「そんな………………マウスが、やられた!?」
市街地へ踏み込もうとしている黒森峰本隊には、マウスの車長から、撃破されたとの報告を受けていた。
「嘘でしょ……どうやって……!?」
通信を受け、驚きのあまりに大声を上げるエリカの言葉を聞いた三郷。驚愕の一言以上だった
「くっ………………これはのんびりしていられないわね。全車、速度を上げて!市街地へ急ぐわよ!」
エリカが叫ぶと、黒森峰の戦車隊は加速して、市街地へと急行した。
「………やっぱり、もう来てる」
土手を上がった所から黒森峰の様子を見ていた梓は、双眼鏡から目を離して呟くと、他のチームへと通信を入れた。
「此方ウサギさんチーム。黒森峰の本隊を発見しました。恐らく、後3分程で市街地に到着します!」
『来たか。流石に時間を掛け過ぎたか』
梓からの通信を聞いた友梨奈は言う。
「でも、未だ一応時間はあります。全車、次の作戦に移ってください!」
『はい!』
『ほーい』
『了解』
と言い、八九式が車体から下り、ヘッツァーがゆっくりと後退してマウスから出てくる。そのままヘッツァーは進むかと思ったが
「『ヘッツァー停止しました!』」
ハートマンが言った。流石に厳しかったか……!とペーターは思った。エンジンから黒煙が出て、白旗も上がっていた
「ふぅ………よくここまで頑張ってくれたな………」
桃が上面装甲を撫でながら言う。
「うん。やれる事は、もう十分にやったね」
「私達の役目もこれで終わりだな」
柚子と杏がそう呟き、桃はⅣ号から降りたみほに声をかける
「ええ………西住隊長!」
「すみません………」
「謝る事なんて無いよ!」
「そうそう、良い作戦だったよ!」
申し訳なさそうにみほは言ったが、柚子と杏が励ます
「後はお前の頑張り次第だ、頼んだぞ!」
「………………はい!」
最後に言った桃に、みほはそう返してⅣ号に乗り込み、前進の指示を出す。
「『全員、敬礼』」
ペーターがキューポラから顔を出し、敬礼をした。
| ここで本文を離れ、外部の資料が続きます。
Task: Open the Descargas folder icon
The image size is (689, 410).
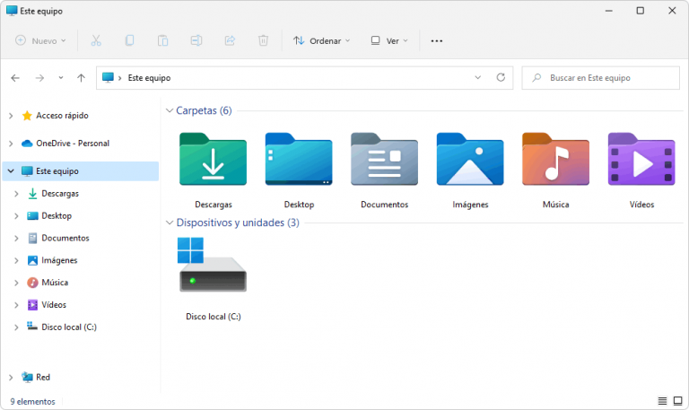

王虎チーム全員が敬礼をした
カメさんチームも、王虎チームの想いが伝わったのか、敬礼で返してくれた。
みほは、その場に大洗チームの残りの戦車全てが居るのを確認すると、全車両に通信を入れた。
「此方は6輌で、相手の戦車は14輌。戦力の差が2倍もありますが、フラッグ車は両チームとも1輌しか居ません。敵の狙いは間違いなく、私達あんこうチームです」
メンバーは緊張していた。フラッグ車が撃破されれば、試合、学校生活も終わってしまうのだ
「相手は大軍で攻めてきますので、先ずは敵戦力の分散に努めてください」
『了解です!さぁ、敵を挑発しまくるよ!』
『『『おー!』』』
無線機から、アヒルさんチームのメンバーからの返事が聞こえる。
「それと敵を分散する際は、火力と防護力が高いヤークトティーガーやエレファントに十分注意してください」
『了解です!それと隊長、最後尾は任せてもらえますか?必ず撃破してみせます!』
「分かりました、お願いします!」
梓にそう返すと、今度はレオポンチームに向けて言った。
「あんこうは敵フラッグ車との1対1の状況を窺います。その際には、レオポンさんの協力が不可欠です!」
『了解』
『あいよ、任せといて隊長!』
『うひょー、燃えるねぇ~!』
そして最後は、王虎チームに
「王虎さんチームは、独立行動を許可します!しかし出来る限り、レオポンさんの援護をお願いします!」
『了解。任せろ』
友梨奈は返す。日本語で喋る時は友梨奈だった。
「それで、これより最後の作戦《ふらふら作戦》を開始します!」
『『『『『『はい!』』』』』』』
みほが言うと、他のチームのメンバー全員からの返事が返される。